__Problem requirements__
Scan the data for "right" and copy each matching line.

◆ ◆ ◆ ◆ ◆ ◆ ◆

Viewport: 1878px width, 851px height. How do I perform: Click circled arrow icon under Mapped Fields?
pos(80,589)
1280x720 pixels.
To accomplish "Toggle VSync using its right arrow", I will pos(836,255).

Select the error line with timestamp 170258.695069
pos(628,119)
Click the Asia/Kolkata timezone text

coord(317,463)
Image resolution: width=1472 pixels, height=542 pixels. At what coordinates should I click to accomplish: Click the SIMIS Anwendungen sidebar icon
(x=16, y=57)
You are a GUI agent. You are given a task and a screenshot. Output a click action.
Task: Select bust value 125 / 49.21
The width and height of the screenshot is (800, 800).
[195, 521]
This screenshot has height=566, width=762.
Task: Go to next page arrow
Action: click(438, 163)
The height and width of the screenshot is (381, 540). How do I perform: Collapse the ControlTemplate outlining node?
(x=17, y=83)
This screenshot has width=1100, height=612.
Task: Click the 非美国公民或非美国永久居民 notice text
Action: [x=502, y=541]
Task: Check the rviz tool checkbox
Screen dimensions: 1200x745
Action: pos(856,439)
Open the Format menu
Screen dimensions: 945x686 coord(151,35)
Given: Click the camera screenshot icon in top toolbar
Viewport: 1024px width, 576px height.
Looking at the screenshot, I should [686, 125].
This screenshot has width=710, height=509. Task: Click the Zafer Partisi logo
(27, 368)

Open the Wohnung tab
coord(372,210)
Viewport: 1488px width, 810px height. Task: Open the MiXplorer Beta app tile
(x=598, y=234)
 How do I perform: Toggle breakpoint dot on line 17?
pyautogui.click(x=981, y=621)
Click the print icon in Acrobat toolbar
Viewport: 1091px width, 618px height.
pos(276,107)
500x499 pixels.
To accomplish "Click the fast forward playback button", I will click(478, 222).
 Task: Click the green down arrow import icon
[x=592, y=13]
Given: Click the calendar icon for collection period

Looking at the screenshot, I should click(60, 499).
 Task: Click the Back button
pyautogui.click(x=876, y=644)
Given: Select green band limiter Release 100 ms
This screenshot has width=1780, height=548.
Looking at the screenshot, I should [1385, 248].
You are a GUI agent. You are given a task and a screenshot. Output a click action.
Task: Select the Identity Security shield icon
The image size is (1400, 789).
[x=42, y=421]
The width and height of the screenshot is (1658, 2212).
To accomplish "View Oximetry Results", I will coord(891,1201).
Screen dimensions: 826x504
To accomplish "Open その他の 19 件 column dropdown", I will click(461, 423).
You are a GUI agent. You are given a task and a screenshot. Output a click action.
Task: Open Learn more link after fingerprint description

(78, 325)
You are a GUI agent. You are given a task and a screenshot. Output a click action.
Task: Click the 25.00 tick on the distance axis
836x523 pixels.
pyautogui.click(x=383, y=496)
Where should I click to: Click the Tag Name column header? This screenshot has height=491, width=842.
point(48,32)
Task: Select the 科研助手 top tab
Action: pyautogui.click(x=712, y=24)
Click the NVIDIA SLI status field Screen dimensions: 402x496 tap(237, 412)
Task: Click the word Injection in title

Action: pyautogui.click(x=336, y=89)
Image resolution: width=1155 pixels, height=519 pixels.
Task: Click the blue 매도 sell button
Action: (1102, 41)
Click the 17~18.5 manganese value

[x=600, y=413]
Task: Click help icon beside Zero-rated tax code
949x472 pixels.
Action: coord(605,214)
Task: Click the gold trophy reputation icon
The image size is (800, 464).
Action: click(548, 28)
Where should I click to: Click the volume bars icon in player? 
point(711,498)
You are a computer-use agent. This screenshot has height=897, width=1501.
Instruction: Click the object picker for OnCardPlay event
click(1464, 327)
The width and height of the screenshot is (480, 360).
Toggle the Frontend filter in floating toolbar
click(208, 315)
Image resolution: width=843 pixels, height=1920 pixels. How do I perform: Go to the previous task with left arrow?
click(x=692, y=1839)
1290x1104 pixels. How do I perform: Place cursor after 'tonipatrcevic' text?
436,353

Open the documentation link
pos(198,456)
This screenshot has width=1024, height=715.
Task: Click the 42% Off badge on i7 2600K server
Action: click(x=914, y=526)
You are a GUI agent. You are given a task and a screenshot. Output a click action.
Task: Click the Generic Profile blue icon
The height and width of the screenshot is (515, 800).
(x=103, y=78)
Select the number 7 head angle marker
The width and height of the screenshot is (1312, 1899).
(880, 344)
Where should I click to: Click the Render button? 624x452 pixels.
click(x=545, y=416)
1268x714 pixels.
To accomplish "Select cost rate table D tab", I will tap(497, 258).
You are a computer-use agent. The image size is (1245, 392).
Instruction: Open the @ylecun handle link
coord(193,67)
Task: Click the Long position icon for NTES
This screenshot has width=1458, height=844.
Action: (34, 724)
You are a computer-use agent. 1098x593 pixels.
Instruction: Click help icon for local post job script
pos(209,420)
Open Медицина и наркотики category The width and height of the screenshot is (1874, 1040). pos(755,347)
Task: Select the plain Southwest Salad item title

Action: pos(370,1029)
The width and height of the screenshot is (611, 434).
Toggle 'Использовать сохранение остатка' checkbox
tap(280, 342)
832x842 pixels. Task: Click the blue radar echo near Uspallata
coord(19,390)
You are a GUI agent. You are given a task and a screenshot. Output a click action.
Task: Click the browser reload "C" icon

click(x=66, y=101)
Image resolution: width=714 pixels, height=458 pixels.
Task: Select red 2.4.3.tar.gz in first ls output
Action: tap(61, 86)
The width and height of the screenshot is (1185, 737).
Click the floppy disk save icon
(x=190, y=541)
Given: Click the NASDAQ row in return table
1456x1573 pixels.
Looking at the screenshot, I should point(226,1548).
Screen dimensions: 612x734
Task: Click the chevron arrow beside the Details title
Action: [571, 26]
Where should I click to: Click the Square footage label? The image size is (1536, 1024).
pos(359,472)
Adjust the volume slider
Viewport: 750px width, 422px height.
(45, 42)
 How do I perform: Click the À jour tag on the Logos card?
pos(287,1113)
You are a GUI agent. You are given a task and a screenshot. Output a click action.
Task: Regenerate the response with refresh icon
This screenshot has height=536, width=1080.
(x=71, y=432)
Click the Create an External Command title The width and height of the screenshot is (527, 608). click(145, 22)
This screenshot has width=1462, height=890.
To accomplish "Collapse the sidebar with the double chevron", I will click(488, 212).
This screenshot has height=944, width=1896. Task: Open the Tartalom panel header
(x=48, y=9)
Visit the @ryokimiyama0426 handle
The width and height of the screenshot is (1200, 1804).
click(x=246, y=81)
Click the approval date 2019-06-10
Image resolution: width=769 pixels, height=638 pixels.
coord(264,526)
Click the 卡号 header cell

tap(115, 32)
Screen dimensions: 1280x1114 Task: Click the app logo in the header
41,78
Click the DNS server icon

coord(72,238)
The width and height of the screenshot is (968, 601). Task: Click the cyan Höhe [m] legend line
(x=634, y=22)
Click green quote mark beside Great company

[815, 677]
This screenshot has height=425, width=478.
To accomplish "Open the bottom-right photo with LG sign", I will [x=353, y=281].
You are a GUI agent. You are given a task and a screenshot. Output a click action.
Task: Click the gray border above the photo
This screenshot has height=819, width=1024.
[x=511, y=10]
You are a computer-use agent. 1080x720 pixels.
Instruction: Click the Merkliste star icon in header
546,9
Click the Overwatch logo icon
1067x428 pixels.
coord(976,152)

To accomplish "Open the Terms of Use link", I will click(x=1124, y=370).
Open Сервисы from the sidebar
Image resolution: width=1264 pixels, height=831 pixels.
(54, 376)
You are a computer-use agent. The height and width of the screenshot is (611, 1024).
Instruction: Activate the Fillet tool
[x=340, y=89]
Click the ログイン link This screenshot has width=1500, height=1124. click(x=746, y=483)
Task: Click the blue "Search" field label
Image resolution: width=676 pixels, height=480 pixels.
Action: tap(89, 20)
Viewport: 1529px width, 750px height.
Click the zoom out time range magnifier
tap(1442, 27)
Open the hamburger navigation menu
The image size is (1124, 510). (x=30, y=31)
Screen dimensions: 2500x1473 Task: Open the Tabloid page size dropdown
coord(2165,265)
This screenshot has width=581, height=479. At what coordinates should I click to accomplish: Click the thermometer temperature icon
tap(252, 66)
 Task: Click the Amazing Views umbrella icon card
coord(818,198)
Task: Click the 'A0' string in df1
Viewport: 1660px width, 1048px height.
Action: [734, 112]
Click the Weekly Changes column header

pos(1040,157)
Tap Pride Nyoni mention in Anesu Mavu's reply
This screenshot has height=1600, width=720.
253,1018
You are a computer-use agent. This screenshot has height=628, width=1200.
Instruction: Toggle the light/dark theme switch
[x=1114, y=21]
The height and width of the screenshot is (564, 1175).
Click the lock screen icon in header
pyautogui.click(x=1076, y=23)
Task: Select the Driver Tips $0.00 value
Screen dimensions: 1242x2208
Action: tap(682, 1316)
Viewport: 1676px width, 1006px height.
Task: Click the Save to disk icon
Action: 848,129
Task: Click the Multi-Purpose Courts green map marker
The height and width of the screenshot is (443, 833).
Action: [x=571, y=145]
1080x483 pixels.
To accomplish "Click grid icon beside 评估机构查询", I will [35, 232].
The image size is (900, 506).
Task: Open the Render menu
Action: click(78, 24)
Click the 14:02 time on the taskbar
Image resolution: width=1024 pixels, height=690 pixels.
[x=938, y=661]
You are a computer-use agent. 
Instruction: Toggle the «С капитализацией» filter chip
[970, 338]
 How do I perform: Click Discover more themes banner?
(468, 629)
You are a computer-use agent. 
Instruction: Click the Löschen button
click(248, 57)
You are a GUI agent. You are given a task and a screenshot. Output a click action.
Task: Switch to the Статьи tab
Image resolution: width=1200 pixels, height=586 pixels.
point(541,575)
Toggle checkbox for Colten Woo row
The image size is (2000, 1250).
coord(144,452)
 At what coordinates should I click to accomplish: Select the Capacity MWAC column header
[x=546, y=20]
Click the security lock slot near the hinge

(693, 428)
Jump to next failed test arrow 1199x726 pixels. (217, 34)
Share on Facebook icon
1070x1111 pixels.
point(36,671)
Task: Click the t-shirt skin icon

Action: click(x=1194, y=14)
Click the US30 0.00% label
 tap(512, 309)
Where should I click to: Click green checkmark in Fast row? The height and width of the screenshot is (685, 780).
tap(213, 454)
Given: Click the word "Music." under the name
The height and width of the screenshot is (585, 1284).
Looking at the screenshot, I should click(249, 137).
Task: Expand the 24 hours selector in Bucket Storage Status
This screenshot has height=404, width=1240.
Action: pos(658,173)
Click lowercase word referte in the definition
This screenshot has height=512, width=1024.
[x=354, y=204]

◆ ◆ ◆ ◆ ◆ ◆ ◆

__Problem solution__
To accomplish "Toggle VSync using its right arrow", I will pos(836,255).
To accomplish "Open the bottom-right photo with LG sign", I will [x=353, y=281].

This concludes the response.